In his pre-exploration days, he took part in the war to retake Granada in Spain. This was the last Moorish stronghold in Spain, which effectively rid the Iberian penisula once and for all of Moorish influence and helped arouse more attention on the great beyond that could only be reached by crossing the ocean to the west.
Ponce de León was one of the intrepid, strong-back-boned early explorers who sailed with Christopher Colombus on his second voyage in 1493. Ponce de León found the good life in the New World so good that he stayed on and settled there in 1502.
After stints as governor of Hispaniola and later of Puerto Rico, he went out a-sailing again and discovered, this time without the help of the iconic Columbus, the pennisula of Florida, making Ponce de León the first -- though not really the first if revisionist historians carry any sway--European explorer to set foot on what later would be known as "these United States."
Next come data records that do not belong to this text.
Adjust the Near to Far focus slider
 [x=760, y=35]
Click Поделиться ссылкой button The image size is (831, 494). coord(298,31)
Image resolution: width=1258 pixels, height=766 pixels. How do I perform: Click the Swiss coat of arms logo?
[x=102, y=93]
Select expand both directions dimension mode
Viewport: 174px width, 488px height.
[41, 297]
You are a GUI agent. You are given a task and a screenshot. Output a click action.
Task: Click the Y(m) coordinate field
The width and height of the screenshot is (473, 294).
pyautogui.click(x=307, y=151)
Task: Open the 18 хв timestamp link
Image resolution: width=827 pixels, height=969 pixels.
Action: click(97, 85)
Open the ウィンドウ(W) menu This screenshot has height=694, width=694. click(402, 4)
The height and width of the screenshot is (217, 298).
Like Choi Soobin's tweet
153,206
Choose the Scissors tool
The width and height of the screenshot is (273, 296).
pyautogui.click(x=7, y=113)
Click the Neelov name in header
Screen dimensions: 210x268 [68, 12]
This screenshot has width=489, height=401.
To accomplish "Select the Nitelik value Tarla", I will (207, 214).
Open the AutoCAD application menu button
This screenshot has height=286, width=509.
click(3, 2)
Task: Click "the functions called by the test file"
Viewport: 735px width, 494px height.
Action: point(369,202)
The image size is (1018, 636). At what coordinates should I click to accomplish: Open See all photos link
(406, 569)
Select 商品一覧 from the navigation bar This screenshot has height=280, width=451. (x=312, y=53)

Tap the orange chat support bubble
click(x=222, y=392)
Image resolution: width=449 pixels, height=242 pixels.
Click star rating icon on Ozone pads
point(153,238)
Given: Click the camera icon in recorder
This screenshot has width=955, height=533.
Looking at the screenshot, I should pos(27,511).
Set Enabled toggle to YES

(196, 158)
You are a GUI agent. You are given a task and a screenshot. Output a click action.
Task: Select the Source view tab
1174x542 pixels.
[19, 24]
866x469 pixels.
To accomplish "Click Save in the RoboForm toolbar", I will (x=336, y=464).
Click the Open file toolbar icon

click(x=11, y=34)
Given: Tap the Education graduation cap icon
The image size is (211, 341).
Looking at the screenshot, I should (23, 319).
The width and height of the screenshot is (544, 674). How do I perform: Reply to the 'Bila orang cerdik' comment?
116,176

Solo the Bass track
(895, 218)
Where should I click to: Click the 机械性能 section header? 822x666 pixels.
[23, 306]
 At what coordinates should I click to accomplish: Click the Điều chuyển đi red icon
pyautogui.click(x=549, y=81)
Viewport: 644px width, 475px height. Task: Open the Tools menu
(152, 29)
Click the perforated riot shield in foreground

Here he found no tantalizingly named Fountain of Youth -- or perhaps he did and covered it with brush, and it´s still there waiting to be discovered again.
Ponce de León died in July, 1521, after being attacked by Indians in Florida. It seems that the Indians of the time did not embrace the idea of a colony being established on their soil.
Perhaps Ponce de León just didn´t use enough deception and villanious trickery as his Conquistador brethern so wisely did when dealing with the Aztecs and Incas in previous years.